Some $36,000 was spent in short-term consulting contracts to members of Gov. Mike Leavitt's cabinet who left office last year.

State Legislative Auditor General Wayne Welsh said those contracts were legal and "appear to be justifiable," but what public benefit resulted is impossible to determine because the work was not documented."The consulting contracts that we have reviewed were a reasonable method to manage ad-ministrative transitions within the organizations; however, the value that the state received from the contracts remains uncertain," Welsh said in an audit released last week.

Auditors were unable to answer the central question posed by lawmakers: Were the pay-outs severance packages disguised as contracts or real consulting fees?

"We were unable to determine if these contracts were indeed compensation for work done or rather a monetary reward for past service," Welsh said.

The audit also raised the specter of a ballooning taxpayer liability for severance payments as Leavitt has increased the number of nonmerit, political appointees.

If all of the 383 political appointees eligible for severance pay were fired today, the state would face a $2.4 million bill.

That maximum exposure is expected to reach $3.9 million by the end of Leavitt's current term, and more than $5.8 million by 2004, if the governor were to serve a third term.

"It is unlikely that as long as the current governor remains in office there will be many severance payments made," Welsh said.
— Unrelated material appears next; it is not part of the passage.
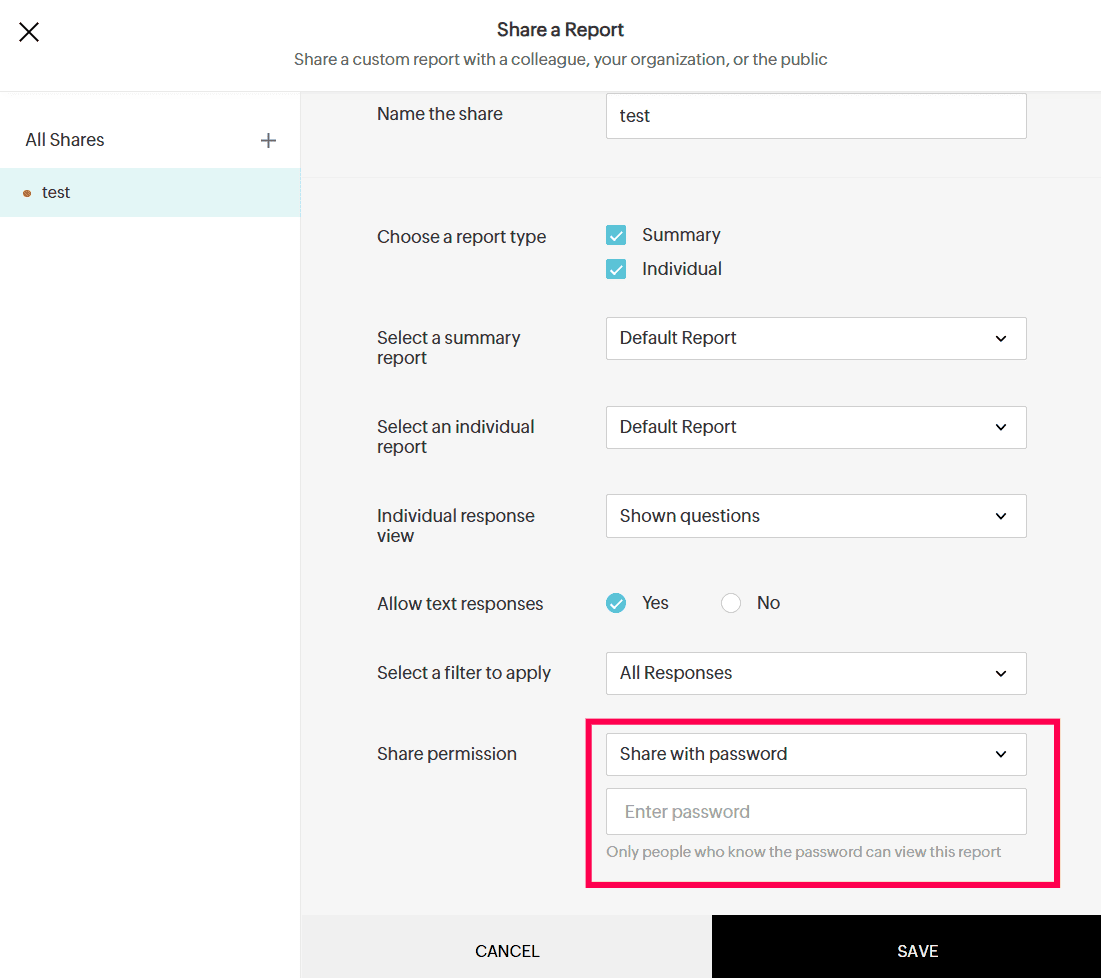Select No for allow text responses
The image size is (1101, 978).
731,603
But, "since a new governor may choose to make many personnel changes, it is important to consider the state's potential future exposure, which grows over time as employees accrue additional years of service."
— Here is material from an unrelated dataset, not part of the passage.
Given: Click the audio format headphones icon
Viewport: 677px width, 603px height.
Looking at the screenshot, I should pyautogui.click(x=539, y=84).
State human resource management director Karen Suzuki-Okabe said auditors' estimates of future severance-payment liability are inflated.

She said it was important to remember that severance programs are common practice.
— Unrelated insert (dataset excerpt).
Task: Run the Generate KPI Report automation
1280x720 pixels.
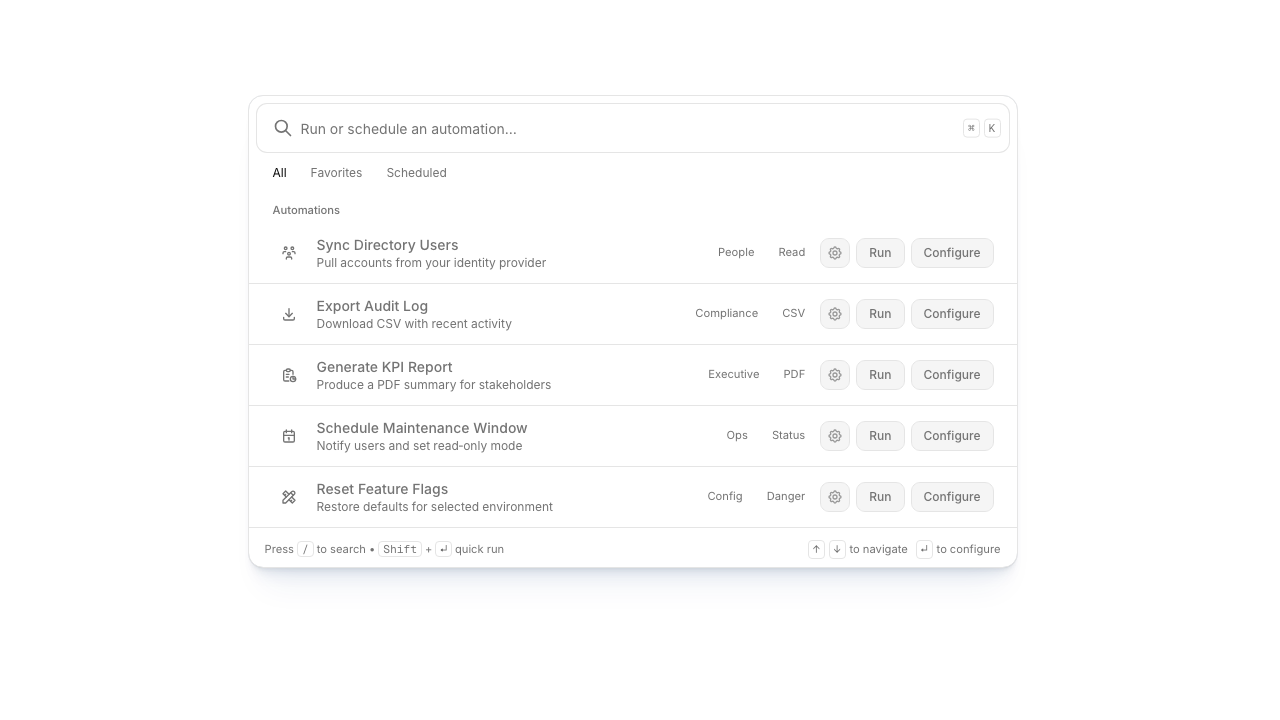Action: tap(880, 374)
The half-dozen former Leavitt cabinet members who received consulting contracts were ineligible for severance pay, and none of them received it, according to the audit.

But auditors "found it troublesome that typical procedures of contractors being required to submit invoices regarding services rendered were not always followed by departments when administering contracts with their former directors."

In fact, only two of the former cabinet members submitted invoices for the payments they received.